Taylor Branson, 20th Leader of the Marine Band, was born in Washington, D.C., on July 31, 1881. He studied the violin under then-musician William H. Santelmann and Herman Rakeman, a well-known Washington violinist. He studied the clarinet with Andrea Coda who was solo clarinet with the Marine Band and composition with Arthur Tregina, a former Marine Band member.
Branson enlisted as a private in the Marine Band Sept. 21, 1898, just before the close of the Spanish-American War. The 17-year-old later became solo violinist with then-Marine Symphony Orchestra and was director of the Gridiron Club Orchestra. He served as Second Leader from June 1, 1921, until he was named the 20th Leader on May 2, 1927 and commissioned a captain on June 7, 1935.
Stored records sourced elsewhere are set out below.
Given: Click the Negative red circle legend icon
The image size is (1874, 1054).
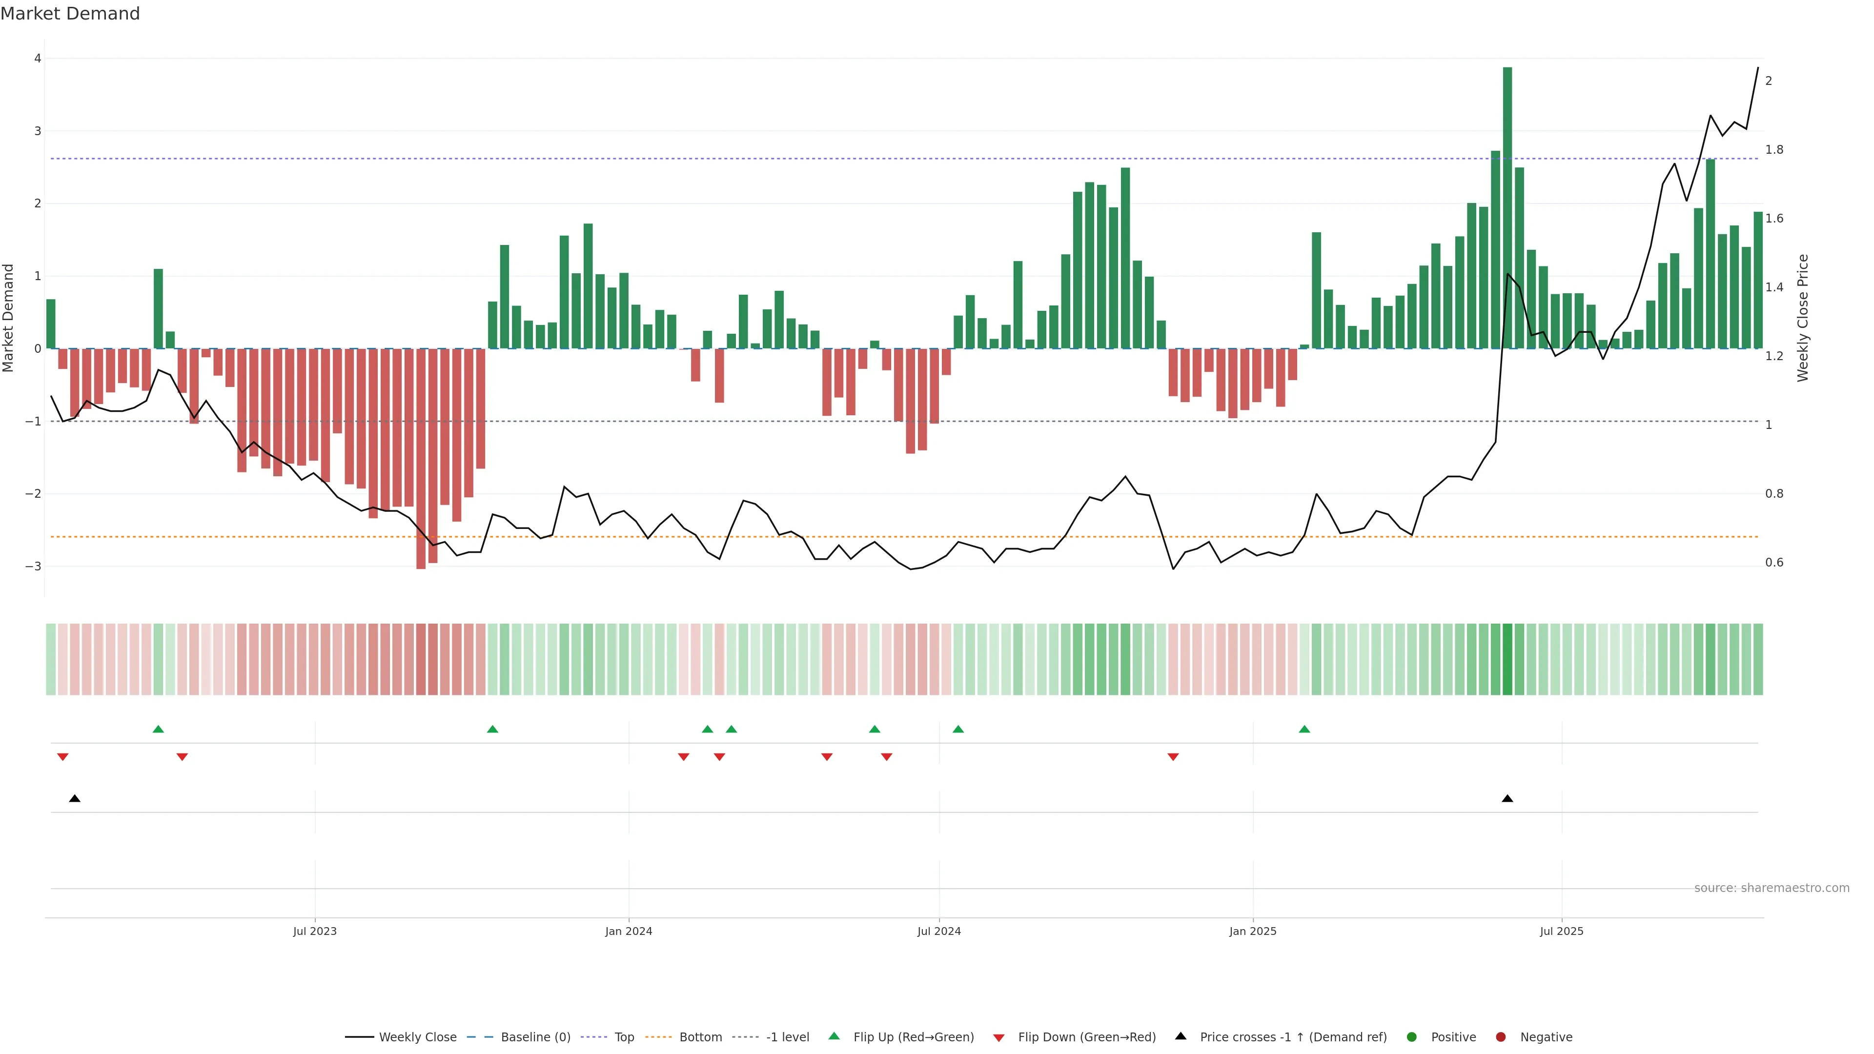Looking at the screenshot, I should point(1501,1037).
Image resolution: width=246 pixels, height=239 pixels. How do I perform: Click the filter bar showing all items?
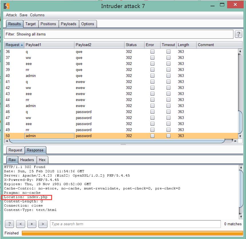click(119, 34)
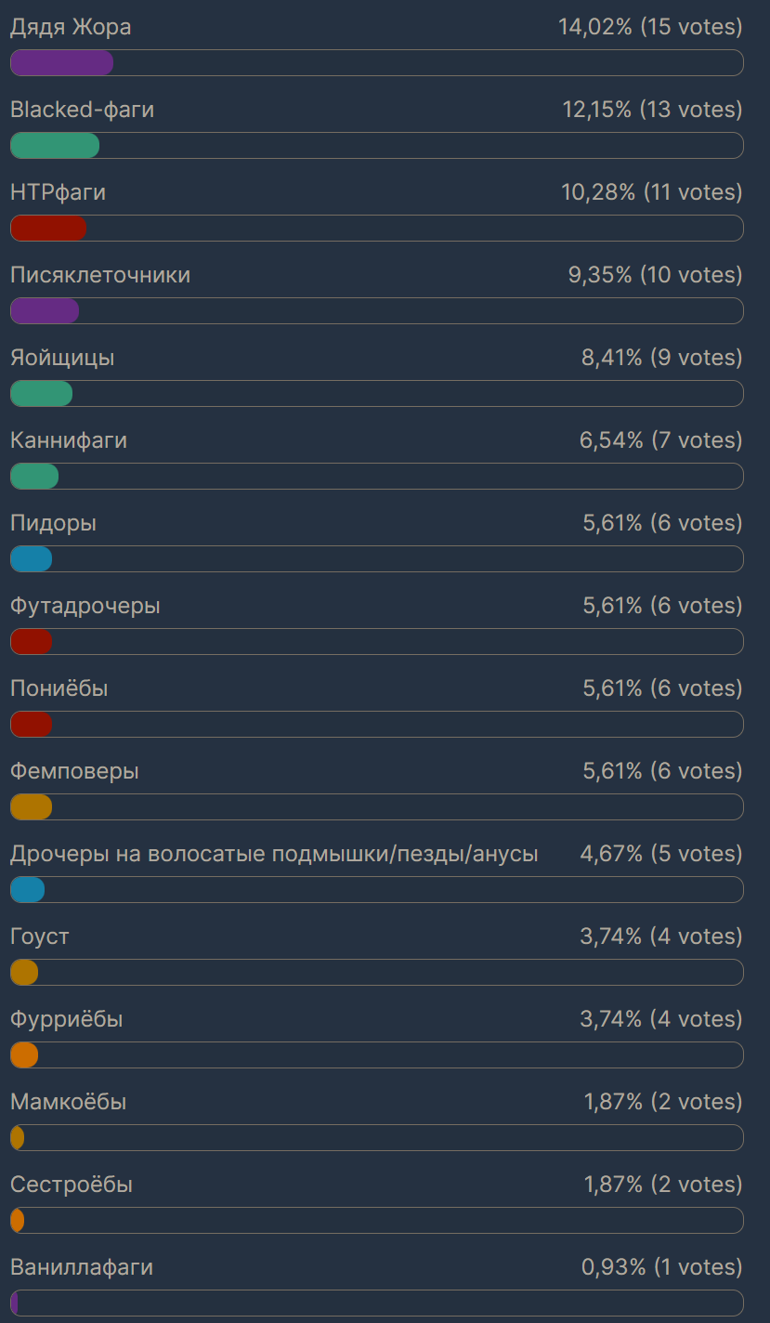Click the purple progress bar under Дядя Жора
Screen dimensions: 770x1323
tap(61, 62)
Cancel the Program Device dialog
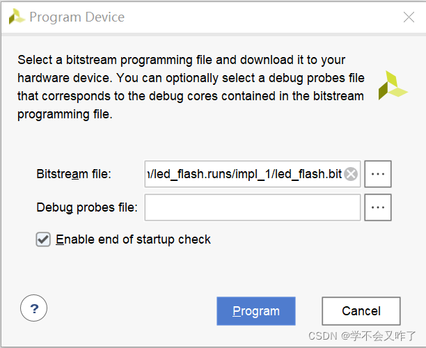Viewport: 426px width, 348px height. pos(361,311)
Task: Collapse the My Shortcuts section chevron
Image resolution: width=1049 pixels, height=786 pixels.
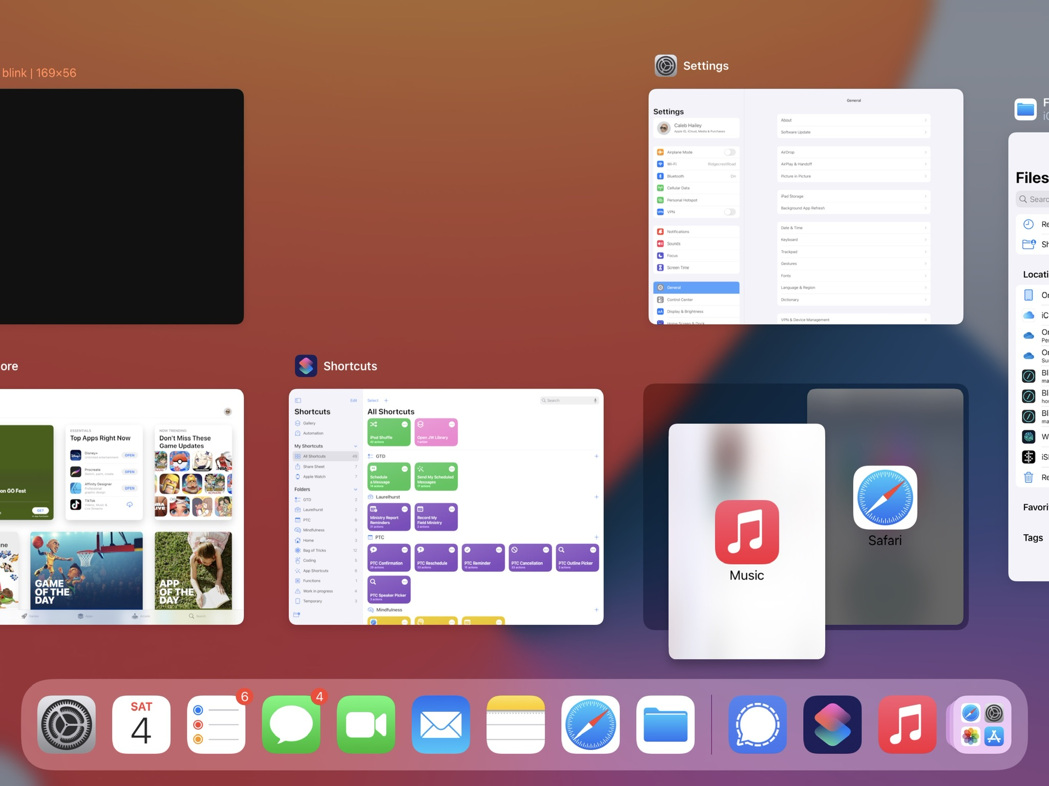Action: tap(355, 446)
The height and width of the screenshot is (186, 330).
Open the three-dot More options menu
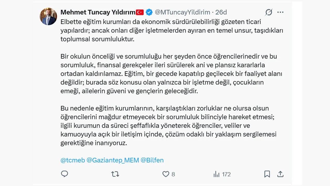click(280, 12)
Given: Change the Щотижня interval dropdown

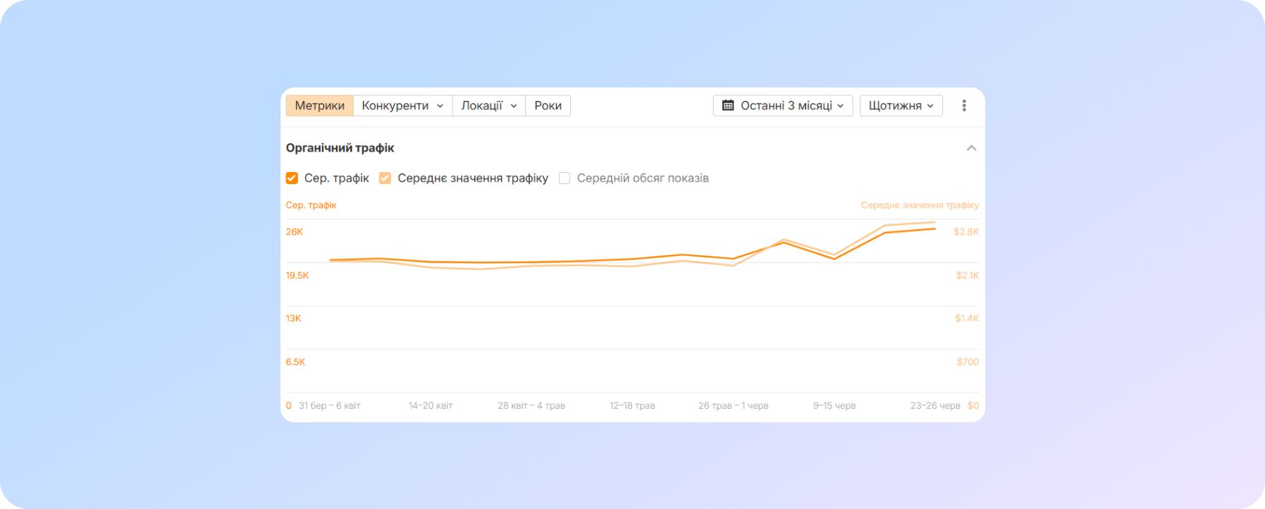Looking at the screenshot, I should [900, 106].
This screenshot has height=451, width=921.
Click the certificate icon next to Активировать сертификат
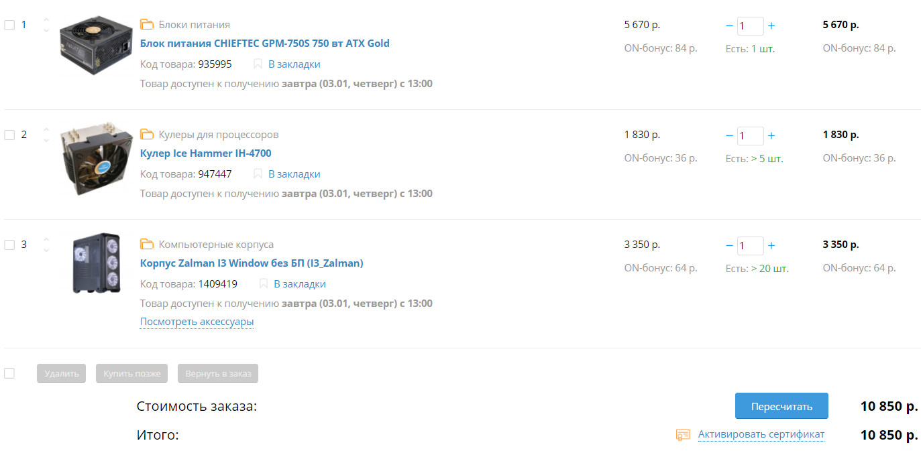coord(683,435)
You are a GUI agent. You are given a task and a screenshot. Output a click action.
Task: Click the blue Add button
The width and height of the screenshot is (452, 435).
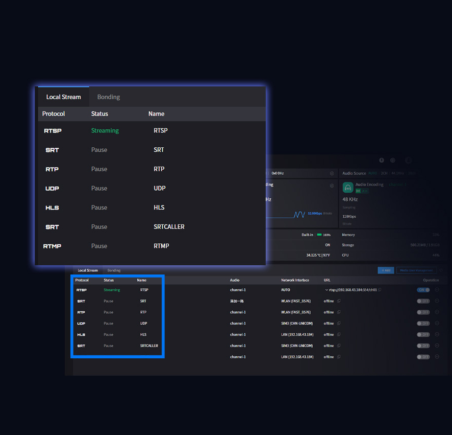click(x=386, y=270)
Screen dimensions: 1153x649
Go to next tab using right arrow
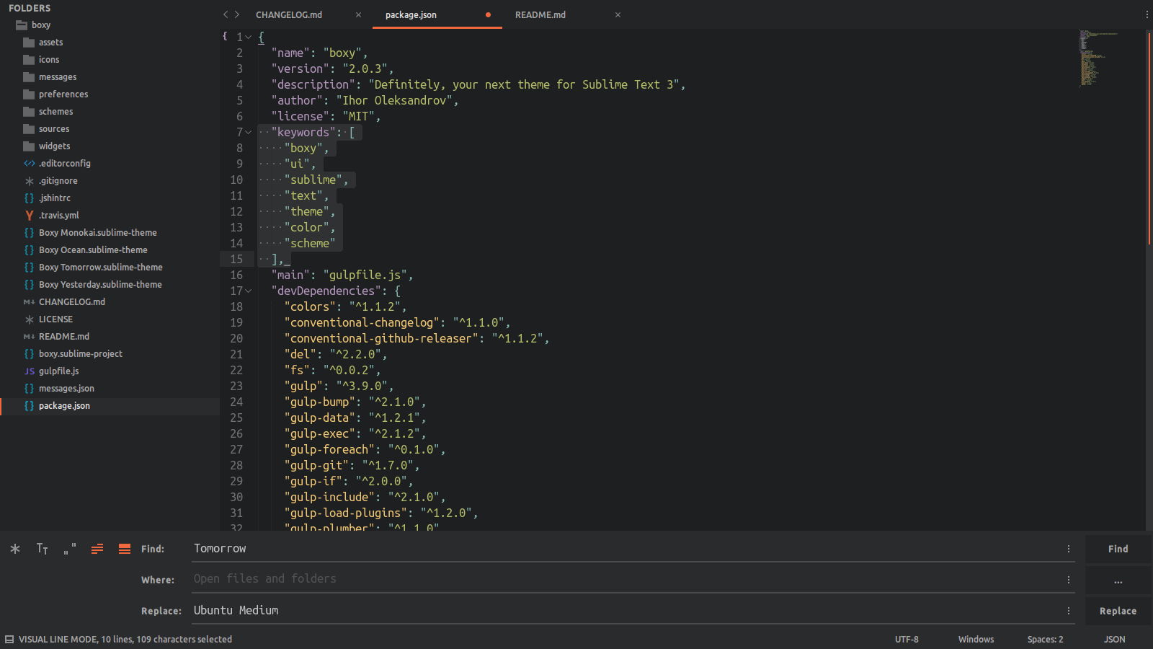point(237,14)
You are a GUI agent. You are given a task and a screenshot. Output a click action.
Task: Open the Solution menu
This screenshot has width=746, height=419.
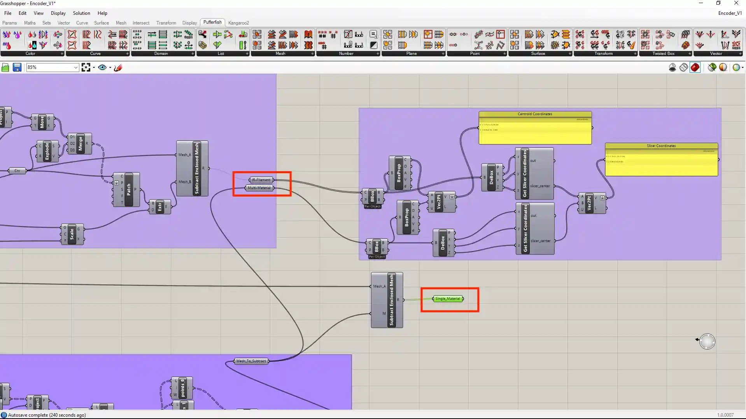pos(81,13)
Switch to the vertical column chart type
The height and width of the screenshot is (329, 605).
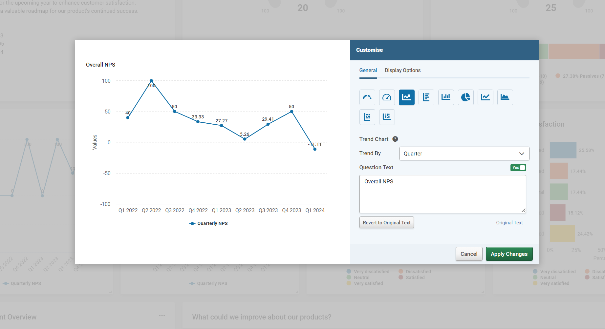pyautogui.click(x=446, y=97)

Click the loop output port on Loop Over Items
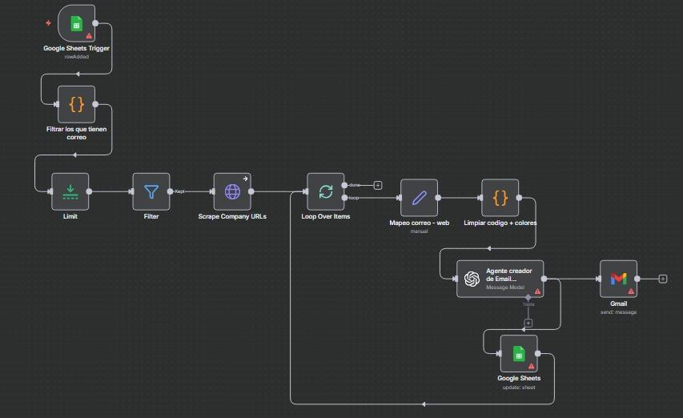coord(344,197)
Branson composed several marches, including "Marine Corps Institute"; "Tell it to the Marines"; and "Eagle, Globe, and Anchor."
In 1922, when radio broadcasting was in its infancy, Branson became identified to radio fans across the country as the leader of the orchestra of “The President’s Own” that broadcasted from Station NOF, Naval Air Station, Anacostia, Washington, D.C. In 1931, Branson inaugurated “The Dream Hour” radio program, the longest running radio program of its kind. It was intended to bring the music of the Marine Band from the John Philip Sousa Band Hall to invalid shut ins. The March 28, 1940, broadcast of the “Shut-in Program,” as “The Dream Hour” became, was in honor of Branson’s more than 40 years of service. In attendance at the Band Hall was then-Marine Corps Commandant General Thomas Holcomb. President Franklin D. Roosevelt sent a letter of appreciation:
It has come to my attention that you are today being ordered home to
await retirement on April 1, 1940, for physical disability incident to over
forty years’ service in the Marine Corps. I wish to take this opportunity to
express to you my deep appreciation of the service you have rendered as
leader of the Marine Band, many details of which were closely connected
with White House functions, the rendition of honors to important visiting
personages and numerous other allied ceremonies.
Your cheerful, efficient and most cooperative efforts have inspired the
most favorable comment on every hand, and I desire to add my personal
thanks at this time to those of so many others.
I am certain that the members of the Marine Band will miss your able
leadership as much as your absence from White House events will be
noted here, and may I say to you that you have my every wish for many
years of life and happiness.
On June 3, 1937, Colombian Minister Miguel Lopez-Pumarejo conferred the “Cross of Boyaca” upon Branson “in recognition of your untiring efforts in the promotion of closer cultural relations between the peoples of Americas, by means of the diffusion of Latin American music in the United States.”
Branson was undoubtedly proud of his membership in the Marine Band. Upon his retirement he said, “I believe that the Marine Band has done more than any other for the appreciation of good music throughout the land. Through our broadcasts, home concerts, and tours the organization has made what I feel is a valuable contribution to Americana.”